It's easy to let your inner Super Mom kick into high gear as you try to balance work and home. If carrying the world on your shoulders gets to be too much, you need to know when it's time to call in help and find the perfect part-time caretaker for your kids.

Work from home?

Odds are, you need a nanny. Unless you're freelancing only a couple of hours a week -- or can absolutely knock out every work-related item you have on a flexible schedule that revolves around nap time and bed time -- having a nanny, even for a couple hours a day, will save your sanity. While it's tempting to think you can find a way to squeeze in work while simultaneously keeping your eyes on the kids, the reality is that both the quality of your work and quality time with your kids will suffer from spreading yourself too thin.

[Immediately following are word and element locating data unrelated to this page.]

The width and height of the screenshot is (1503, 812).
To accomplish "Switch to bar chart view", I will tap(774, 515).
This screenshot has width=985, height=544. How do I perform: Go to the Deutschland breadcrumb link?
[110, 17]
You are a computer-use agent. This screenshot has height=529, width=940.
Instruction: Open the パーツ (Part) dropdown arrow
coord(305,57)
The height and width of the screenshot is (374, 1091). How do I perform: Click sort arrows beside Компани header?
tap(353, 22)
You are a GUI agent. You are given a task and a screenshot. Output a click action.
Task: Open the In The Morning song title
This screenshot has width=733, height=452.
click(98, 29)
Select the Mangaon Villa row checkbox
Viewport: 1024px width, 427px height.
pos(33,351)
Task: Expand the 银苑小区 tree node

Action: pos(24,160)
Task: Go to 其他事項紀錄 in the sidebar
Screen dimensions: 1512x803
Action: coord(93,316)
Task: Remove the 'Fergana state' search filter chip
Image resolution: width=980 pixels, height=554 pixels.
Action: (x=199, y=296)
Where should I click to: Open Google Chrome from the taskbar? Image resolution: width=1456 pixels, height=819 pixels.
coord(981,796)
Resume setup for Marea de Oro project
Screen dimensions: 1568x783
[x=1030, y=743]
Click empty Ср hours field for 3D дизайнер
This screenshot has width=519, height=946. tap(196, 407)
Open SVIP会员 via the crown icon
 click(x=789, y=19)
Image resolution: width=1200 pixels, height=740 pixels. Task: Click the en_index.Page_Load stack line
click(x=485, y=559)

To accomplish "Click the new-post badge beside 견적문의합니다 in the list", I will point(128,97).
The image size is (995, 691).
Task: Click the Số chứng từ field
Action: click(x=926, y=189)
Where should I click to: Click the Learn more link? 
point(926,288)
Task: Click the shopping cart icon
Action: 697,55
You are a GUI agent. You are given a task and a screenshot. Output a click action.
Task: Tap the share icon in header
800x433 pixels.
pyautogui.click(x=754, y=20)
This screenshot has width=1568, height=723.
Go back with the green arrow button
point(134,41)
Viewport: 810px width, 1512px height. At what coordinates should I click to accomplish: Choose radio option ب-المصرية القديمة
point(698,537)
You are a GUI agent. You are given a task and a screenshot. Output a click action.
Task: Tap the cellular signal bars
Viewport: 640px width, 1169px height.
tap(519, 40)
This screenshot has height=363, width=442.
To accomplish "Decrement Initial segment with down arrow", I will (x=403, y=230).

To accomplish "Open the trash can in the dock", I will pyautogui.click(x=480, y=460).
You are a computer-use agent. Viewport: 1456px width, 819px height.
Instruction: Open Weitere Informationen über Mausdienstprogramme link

Not enough time in the day?

Even if you work outside of the home, or you're a full-time stay-at-home mom, a part-time nanny can be your saving grace. A nanny can step in and hold the fort down while you escape the house for some much-needed me time, run errands without distractions, or check out and take a mental break with a long bath and some not-for-kids reality TV behind a closed door.

If you have more than one child, a nanny can also care for your other kids so you can rotate one-on-one mommy and me dates. Of course, scheduling regular date nights with your significant other is also easier when you have a nanny to count on!

What to look for and where to find a nanny

A capable nanny should be able to take over where you leave off, so you can take the time you need to focus on work, or take time out for yourself. Look for a nanny that you can lean on to pinch-hit: from school pick-ups and playtime, to helping with homework, meals and baths. You can find nannies that are prescreened, have background checks, referrals and references on sites like Care.com and Sittercity.com.

Of course, no background check or reference will guarantee the nanny is a fit for your family, so be prepared to interview all candidates. Come armed with what you expect, details on your parenting style and pointed questions about their experience and qualifications. Your best bet is to throw out a couple scenario questions that begin with, "What would you do if..." so you can get a feel for how they'd react in certain situations.

Go guilt-free

It's not always easy handing over the reins in the beginning, but you'll learn that everyone wins when you call in reinforcements. Think of it this way -- Every minute you can focus strictly on work means more time with your kids without work on your mind.